Researchers hypothesized that this reduced our sunlight exposure significantly and disrupted our daily social schedules which affected our circadian rhythm.
A study looking at 1021 subjects found that participants slept longer and later during lockdown weekdays and had lower levels of social jetlag. While this may seem to have been an overall improvement in sleep conditions, the chronotype was also delayed among these individuals.
They found that younger subjects experienced larger changes in sleep and chronotype than older subjects. Also, subjects who began to work from home, or those who stopped working slept more and exhibited later chronotypes compared to those who continued working outside during lockdown.
A different study showed that when people had more flexibility to self-select their sleep times, most turned out to be evening types—which differs significantly from research conducted before lockdown showing that most people are morning types.
Chronotype and Health Outcomes
The assessment of chronotype and its relation to overall health has gained attention since a growing body of evidence has highlighted the health hazards that are related to shift work, especially night shift work.

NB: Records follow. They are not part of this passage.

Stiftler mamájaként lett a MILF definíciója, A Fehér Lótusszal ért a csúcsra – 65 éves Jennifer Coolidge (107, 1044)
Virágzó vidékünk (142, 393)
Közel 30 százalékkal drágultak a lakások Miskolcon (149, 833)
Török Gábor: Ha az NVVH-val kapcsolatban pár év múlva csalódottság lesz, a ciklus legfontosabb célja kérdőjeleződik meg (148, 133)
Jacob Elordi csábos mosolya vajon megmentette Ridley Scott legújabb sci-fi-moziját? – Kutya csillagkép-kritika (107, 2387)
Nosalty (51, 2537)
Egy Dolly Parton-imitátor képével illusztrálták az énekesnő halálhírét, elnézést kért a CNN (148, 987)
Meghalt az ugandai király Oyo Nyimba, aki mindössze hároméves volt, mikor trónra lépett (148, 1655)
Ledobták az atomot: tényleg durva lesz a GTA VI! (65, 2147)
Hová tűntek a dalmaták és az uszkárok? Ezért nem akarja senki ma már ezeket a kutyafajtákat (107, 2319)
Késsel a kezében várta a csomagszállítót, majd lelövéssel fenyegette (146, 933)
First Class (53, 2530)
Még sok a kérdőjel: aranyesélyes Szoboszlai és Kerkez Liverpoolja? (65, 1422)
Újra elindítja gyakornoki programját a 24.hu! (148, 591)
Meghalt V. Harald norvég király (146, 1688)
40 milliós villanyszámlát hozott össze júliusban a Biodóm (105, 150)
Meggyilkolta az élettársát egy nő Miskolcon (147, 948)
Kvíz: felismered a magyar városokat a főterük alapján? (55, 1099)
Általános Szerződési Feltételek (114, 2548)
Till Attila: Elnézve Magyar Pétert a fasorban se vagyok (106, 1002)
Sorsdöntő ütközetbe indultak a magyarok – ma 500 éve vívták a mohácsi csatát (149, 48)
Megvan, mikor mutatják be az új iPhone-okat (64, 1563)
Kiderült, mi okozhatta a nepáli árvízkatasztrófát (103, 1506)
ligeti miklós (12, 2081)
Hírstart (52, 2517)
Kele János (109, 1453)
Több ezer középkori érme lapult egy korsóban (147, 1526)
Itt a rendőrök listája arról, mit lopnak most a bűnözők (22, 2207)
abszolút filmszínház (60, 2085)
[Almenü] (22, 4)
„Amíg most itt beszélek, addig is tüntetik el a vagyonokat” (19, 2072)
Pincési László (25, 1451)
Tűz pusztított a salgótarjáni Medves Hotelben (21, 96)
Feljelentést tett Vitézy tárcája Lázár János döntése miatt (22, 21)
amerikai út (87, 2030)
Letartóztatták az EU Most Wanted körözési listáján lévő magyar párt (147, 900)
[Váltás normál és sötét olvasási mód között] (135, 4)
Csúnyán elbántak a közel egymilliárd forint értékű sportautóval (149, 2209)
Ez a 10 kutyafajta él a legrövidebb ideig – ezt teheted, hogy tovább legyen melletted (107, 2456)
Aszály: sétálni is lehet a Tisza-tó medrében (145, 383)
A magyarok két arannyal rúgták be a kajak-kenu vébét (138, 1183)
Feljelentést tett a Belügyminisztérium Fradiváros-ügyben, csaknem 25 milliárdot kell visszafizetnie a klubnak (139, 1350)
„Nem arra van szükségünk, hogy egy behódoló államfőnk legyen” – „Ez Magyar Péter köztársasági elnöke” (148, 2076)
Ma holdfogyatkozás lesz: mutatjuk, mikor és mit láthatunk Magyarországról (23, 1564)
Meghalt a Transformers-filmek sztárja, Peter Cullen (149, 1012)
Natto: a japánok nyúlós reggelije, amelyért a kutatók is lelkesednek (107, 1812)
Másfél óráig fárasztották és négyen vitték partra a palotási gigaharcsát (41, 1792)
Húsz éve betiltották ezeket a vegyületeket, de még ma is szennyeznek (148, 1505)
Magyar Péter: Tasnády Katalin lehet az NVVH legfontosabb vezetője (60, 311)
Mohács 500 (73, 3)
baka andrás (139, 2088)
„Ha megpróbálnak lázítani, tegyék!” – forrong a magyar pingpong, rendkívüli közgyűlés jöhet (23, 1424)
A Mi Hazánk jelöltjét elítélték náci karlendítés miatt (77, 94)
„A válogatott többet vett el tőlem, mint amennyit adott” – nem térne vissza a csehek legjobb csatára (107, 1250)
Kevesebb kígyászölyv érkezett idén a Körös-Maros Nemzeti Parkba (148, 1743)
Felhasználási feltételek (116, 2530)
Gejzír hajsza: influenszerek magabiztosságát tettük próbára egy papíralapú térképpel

Health hazards have been more common among the “night owls” than among the “early birds,” such as:
- mood disorders
- anxiety disorder
- substance use disorders
- personality disorder
- arterial hypertension
- type 2 diabetes
Alarmingly, current data suggest that “night owls” tend to die younger than “early birds”. These associations are so common that the routine assessment of chronotype as part of health status examinations in healthcare settings has been suggested in order to limit or curb the effect that possessing this chronotype has on overall health.
While the science behind chronotype is often confusing and complex, if you’re struggling to determine your chronotype, the best strategy is to keep a routine of waking up and going to sleep around the same time every evening. Remember that being a Wolf or a Dolphin isn’t the same as experiencing chronic insomnia and if you’re experiencing symptoms of insomnia, it’s a good idea to see a doctor and discuss potential external causes for your sleep problems.